2 Egli era in principio con Dio:
3 B tutto è stato fatto per mezzo di lui, e senza di lui niente è stato fatto
di tutto ciò che esiste.
4 C In lui era la vita e la vita era la luce degli uomini;
5 la luce splende nelle tenebre, ma le tenebre non l'hanno
sopraffatta.
6 D Venne un uomo mandato da Dio:
e il suo nome era Giovanni.
7 Egli venne come testimone per dare testimonianza
alla luce, perché tutti credessero per mezzo di lui.
8 Egli non era la luce,
ma doveva render testimonianza alla luce.
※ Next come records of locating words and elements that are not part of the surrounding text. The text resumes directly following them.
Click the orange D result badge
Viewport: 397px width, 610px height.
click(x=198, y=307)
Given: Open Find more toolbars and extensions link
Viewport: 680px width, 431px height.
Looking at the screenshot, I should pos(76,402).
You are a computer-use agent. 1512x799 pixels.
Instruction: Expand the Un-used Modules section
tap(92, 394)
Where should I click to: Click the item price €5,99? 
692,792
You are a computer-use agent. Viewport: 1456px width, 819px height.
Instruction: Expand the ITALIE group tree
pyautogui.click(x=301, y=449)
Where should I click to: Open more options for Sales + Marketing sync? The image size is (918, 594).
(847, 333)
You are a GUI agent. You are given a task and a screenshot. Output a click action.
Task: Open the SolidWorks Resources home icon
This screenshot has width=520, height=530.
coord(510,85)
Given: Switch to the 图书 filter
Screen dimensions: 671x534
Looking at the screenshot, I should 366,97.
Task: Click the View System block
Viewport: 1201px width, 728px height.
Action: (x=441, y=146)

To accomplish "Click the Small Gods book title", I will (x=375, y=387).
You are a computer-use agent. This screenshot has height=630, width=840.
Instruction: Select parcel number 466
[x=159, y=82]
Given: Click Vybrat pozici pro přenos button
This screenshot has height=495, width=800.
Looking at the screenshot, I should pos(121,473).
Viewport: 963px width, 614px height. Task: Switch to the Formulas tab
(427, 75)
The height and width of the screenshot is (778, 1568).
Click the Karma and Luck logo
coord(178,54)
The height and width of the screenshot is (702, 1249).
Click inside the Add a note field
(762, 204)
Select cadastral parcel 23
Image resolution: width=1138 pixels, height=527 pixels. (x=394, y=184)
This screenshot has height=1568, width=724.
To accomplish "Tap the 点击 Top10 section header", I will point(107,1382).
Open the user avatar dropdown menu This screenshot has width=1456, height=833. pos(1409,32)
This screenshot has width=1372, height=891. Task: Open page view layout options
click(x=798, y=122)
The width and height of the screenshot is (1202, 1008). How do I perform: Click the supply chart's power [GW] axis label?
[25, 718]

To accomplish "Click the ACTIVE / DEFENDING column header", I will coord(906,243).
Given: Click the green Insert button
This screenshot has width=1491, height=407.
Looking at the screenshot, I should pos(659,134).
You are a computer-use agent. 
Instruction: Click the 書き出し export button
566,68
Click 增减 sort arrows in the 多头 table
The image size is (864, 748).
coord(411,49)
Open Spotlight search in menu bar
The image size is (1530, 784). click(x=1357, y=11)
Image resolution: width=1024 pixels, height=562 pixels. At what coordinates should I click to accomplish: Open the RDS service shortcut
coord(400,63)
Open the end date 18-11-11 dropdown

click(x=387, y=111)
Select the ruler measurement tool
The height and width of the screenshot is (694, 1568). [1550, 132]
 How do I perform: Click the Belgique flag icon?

9 E Veniva nel mondo la luce vera, quella che
illumina ogni uomo.
10 Egli era nel mondo, e il mondo fu fatto per
mezzo di lui, eppure il mondo non lo ha
riconosciuto.
11 Venne fra la sua gente,
ma i suoi non l'hanno accolto.
12 F A quanti però l'hanno accolto,
ha dato potere di diventare figli di Dio:
a quelli che credono nel suo nome,
13 i quali non da sangue, né da volere di
carne,
né da volere di uomo, ma da Dio sono
stati generati.
14 E' E il Verbo si fece carne
e venne ad abitare in mezzo a noi; e noi
abbiamo contemplato la sua gloria, gloria
come di unigenito dal Padre, pieno di grazia e di
verità.
15 D' Giovanni gli rende testimonianza e grida: «Ecco
l'uomo di cui io dissi: Colui che viene dopo di me mi è
passato avanti, perché era prima di me».
16 C' Dalla sua pienezza noi tutti abbiamo ricevuto e grazia su
grazia.
17 B' Perché la legge fu data per mezzo di Mosè, la grazia e la verità
vennero per mezzo di Gesù Cristo.
18 A' Dio nessuno l'ha mai visto: proprio il Figlio unigenito, che è nel seno
del Padre, lui lo ha rivelato.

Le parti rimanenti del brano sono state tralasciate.